§ **Work required**: Return, in their exact form, the lines that lie between the start of the data below and the line containing "Image resolution: width=961", with both ends included.

§ **Record excerpts**:

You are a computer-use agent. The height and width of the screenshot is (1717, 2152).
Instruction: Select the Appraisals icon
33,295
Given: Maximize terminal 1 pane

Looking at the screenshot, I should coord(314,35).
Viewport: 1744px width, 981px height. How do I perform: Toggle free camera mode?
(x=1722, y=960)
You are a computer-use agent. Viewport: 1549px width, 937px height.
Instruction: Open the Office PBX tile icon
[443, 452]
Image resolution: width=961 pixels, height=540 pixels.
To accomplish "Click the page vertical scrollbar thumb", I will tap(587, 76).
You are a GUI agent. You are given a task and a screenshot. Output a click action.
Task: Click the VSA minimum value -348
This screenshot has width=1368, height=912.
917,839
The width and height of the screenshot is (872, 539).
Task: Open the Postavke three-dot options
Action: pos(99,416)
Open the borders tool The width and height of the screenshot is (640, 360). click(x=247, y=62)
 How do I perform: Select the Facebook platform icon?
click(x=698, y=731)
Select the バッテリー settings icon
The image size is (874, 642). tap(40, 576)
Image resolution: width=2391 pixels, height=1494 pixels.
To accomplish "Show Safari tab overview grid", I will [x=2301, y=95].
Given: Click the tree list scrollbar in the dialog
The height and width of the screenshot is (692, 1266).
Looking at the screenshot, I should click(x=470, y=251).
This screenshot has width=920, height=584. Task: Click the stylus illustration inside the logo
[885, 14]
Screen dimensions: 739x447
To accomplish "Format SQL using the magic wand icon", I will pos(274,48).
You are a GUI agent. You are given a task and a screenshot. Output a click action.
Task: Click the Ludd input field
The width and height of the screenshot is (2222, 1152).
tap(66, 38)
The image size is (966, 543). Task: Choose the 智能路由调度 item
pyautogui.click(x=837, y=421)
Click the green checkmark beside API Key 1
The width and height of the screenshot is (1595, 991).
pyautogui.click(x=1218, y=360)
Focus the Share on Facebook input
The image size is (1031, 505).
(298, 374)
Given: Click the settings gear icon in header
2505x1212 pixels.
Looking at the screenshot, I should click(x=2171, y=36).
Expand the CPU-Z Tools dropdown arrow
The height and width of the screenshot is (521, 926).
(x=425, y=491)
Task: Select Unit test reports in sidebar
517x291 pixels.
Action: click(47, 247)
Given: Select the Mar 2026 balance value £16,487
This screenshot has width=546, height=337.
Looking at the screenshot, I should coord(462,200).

§ **Output**:
You are a computer-use agent. The height and width of the screenshot is (1717, 2152).
Instruction: Select the Appraisals icon
33,295
Given: Maximize terminal 1 pane

Looking at the screenshot, I should coord(314,35).
Viewport: 1744px width, 981px height. How do I perform: Toggle free camera mode?
(x=1722, y=960)
You are a computer-use agent. Viewport: 1549px width, 937px height.
Instruction: Open the Office PBX tile icon
[443, 452]
Image resolution: width=961 pixels, height=540 pixels.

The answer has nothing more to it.